If you are a business or individual in the United States and you have someone prepare your taxes, make sure the firm is complying with The Gramm-Leach-Bliley Act (GLBA). This legislation protects private financial information and controls the collection and disclosure of that information by CPAs, accountants and tax preparers. With over 4 million small business in the US, this means a lot of tax documents.
Your tax preparer must have safeguards to protect your tax returns and any information you give them for preparing any financial statements. Some of the key elements are:
- Ensure the security and confidentiality of a customer’s information.
- Protect against any anticipated threats or hazards to the security or integrity of that information.
- Protect against unauthorized access to or use of such information that could result in substantial harm or inconvenience to any customer.
This means that your accountant must have a secure computing and communications environment. But as with most laws, there is no specific recommendation of how to do that. The Federal Trade Commission (FTC) has developed guidelines for safeguarding information. Among the most important ones are:
- Encrypting sensitive customer information when it is transmitted electronically via public networks
- Developing policies for appropriate use and protection of laptops, PDAs, cell phones, or other mobile devices. Consider that customer information in encrypted files will be better protected in case of theft of such a device.
- If you must transmit sensitive data by email over the Internet, be sure to encrypt the data
Recently my accountant emailed me a tax return. The document was a PDF and to add a small measure of security, he put a password on it. That’s definitely not encryption, but it’s better than a wide open file. Unfortunately, it was very easy to remove the password. I opened the PDF in Adobe Acrobat, went to Document Properties and selected No Security under Security Method. Voila! The file is now wide open. Anyone who does a simple search on the Internet can come up with how to do it. If you don’t have Acrobat, there are a lot of other tools that will do this.

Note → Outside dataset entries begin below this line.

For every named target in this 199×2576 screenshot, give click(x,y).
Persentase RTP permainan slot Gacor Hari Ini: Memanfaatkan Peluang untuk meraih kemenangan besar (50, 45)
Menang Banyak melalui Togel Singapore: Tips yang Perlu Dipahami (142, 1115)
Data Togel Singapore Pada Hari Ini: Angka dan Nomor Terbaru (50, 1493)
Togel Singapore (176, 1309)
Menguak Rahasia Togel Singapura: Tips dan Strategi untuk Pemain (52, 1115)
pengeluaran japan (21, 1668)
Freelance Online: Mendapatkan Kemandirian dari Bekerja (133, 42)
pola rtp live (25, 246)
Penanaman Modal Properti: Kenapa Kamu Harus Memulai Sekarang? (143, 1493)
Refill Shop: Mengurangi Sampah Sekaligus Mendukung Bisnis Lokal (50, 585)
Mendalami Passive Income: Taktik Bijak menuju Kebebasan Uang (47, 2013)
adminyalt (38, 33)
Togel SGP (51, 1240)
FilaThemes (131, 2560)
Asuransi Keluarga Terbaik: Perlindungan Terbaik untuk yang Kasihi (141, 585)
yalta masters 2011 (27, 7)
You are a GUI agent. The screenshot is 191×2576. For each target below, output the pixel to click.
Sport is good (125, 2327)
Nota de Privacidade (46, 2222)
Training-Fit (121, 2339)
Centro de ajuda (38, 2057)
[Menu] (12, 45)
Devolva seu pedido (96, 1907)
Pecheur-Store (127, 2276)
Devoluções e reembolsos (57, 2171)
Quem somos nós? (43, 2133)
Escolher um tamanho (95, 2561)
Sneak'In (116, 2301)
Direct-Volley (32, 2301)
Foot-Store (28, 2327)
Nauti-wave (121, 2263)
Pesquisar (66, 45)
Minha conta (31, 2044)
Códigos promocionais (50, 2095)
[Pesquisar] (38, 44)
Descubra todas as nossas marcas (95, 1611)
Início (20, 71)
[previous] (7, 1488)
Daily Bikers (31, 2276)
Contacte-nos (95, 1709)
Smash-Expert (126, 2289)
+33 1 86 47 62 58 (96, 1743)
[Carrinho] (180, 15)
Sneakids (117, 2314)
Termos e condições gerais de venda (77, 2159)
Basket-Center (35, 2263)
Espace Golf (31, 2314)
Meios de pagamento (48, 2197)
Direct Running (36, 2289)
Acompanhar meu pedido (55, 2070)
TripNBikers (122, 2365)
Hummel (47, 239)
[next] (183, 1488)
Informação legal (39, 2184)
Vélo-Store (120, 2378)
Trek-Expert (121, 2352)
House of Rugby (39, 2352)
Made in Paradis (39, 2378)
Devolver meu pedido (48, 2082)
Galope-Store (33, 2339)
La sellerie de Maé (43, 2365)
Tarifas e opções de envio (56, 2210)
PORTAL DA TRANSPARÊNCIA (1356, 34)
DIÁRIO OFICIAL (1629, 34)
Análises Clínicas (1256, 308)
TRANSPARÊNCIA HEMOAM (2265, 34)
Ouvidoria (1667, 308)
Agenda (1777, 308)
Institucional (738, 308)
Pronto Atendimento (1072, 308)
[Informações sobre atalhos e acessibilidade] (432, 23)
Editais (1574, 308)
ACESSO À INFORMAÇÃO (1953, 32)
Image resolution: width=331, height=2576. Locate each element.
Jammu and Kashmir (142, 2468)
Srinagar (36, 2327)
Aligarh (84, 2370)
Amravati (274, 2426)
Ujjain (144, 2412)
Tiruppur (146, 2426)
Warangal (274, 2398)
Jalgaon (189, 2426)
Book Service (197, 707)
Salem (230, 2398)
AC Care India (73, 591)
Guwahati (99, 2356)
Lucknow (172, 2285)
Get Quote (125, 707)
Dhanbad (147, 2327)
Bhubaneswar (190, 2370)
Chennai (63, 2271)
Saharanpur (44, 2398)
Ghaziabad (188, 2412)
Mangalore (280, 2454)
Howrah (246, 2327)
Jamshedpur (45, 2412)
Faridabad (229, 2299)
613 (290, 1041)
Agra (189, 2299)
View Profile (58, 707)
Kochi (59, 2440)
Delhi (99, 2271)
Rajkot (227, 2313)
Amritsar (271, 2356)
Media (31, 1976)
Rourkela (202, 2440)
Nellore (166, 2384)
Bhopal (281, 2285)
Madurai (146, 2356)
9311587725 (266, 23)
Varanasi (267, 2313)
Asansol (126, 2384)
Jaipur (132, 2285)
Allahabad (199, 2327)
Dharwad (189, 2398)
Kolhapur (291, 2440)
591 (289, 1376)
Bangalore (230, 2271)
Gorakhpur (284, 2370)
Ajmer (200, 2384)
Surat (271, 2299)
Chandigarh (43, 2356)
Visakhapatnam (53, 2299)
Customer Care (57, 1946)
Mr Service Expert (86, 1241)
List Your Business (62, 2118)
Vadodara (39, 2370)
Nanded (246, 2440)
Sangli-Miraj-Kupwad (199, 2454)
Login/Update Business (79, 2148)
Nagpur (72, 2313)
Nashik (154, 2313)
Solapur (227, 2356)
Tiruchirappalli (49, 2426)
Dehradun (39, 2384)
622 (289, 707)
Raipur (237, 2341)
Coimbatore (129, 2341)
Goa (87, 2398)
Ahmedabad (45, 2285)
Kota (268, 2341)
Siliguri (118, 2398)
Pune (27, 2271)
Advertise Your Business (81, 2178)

So, password protecting a PDF is not very secure. I don’t think my accountant violated any laws, since he did safeguard my information in a very basic way. In this case, complying with the letter of the law isn’t good enough in this day of hackers and cybercriminals. Since I could open and read the PDF on my smartphone or iPad, that is even less secure. If I lost that device, everyone could see my tax return.
I would prefer my accountant encrypt my tax return and make sure only he and I can see it. He could use Fasoo FSE to do that. Once encrypted, he could send it through email or use a cloud-based file sharing service. That allows the accountant to securely transfer my files. Besides being a better way to do business, this helps him comply with the recommendations by the FTC for adhering to GLBA.
If you are a business and use an outside CPA or accounting firm to prepare your financial statements, make sure they have a secure way of storing and transmitting electronic files to you.